Korzystał z platformy sprzedażowej Marketplace na Facebooku. Wystawił na sprzedaż lodówkę. Był pewny, że dokonuje prostej transakcji sprzedażowej. Prawda okazała się zupełnie inna. Trafił na oszustów.
Zainteresowany kupnem użytkownik Marketplace zaproponował, że sam zamówi firmę kurierską. Gdy to zrobił, potwierdził, że transakcja przebiegła pomyślnie, a pieniądze za zakup są już na koncie sprzedającego. Aby potwierdzić zamówienie sprzedający miał odebrać e-mail. Tam czekała na niego wiadomość z linkiem oraz logo kuriera, które tylko uwiarygodniło przebieg transakcji. Link przekierował 33-latka do strony bankowej, gdzie mężczyzna podał dane ze swojej karty płatniczej - poinformowała Komenda Powiatowa Policji w Gostyniu i dodała, że gdy mężczyzna otrzymywał wiadomości z banku, potwierdzał wykonywane transakcje. Zaniepokoiła go dopiero informacja, o aplikacji mobilnej banku, która jest aktywna na innym urządzeniu. Otrzymał też wiadomość, że został zaciągnięty kredyt w wysokości 10700 złotych.

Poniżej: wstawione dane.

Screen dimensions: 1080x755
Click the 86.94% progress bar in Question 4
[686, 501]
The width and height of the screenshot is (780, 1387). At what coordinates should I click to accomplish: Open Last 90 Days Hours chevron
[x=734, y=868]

33-latek zorientował się, że mógł paść ofiarą oszustów. Zadzwonił na infolinię w banku, który to wstrzymał wypłatę kredytu. Dowiedział się, że z jego konta zniknęło 2800 złotych.
Policja apeluje - Dokonując transakcji internetowych powinniśmy przede wszystkim stosować się do zasady ograniczonego zaufania. Warto też pomóc swoim najbliższym, zwłaszcza osobom, które nie są biegłe w zakupach online i przestrzec je przed niebezpieczeństwami.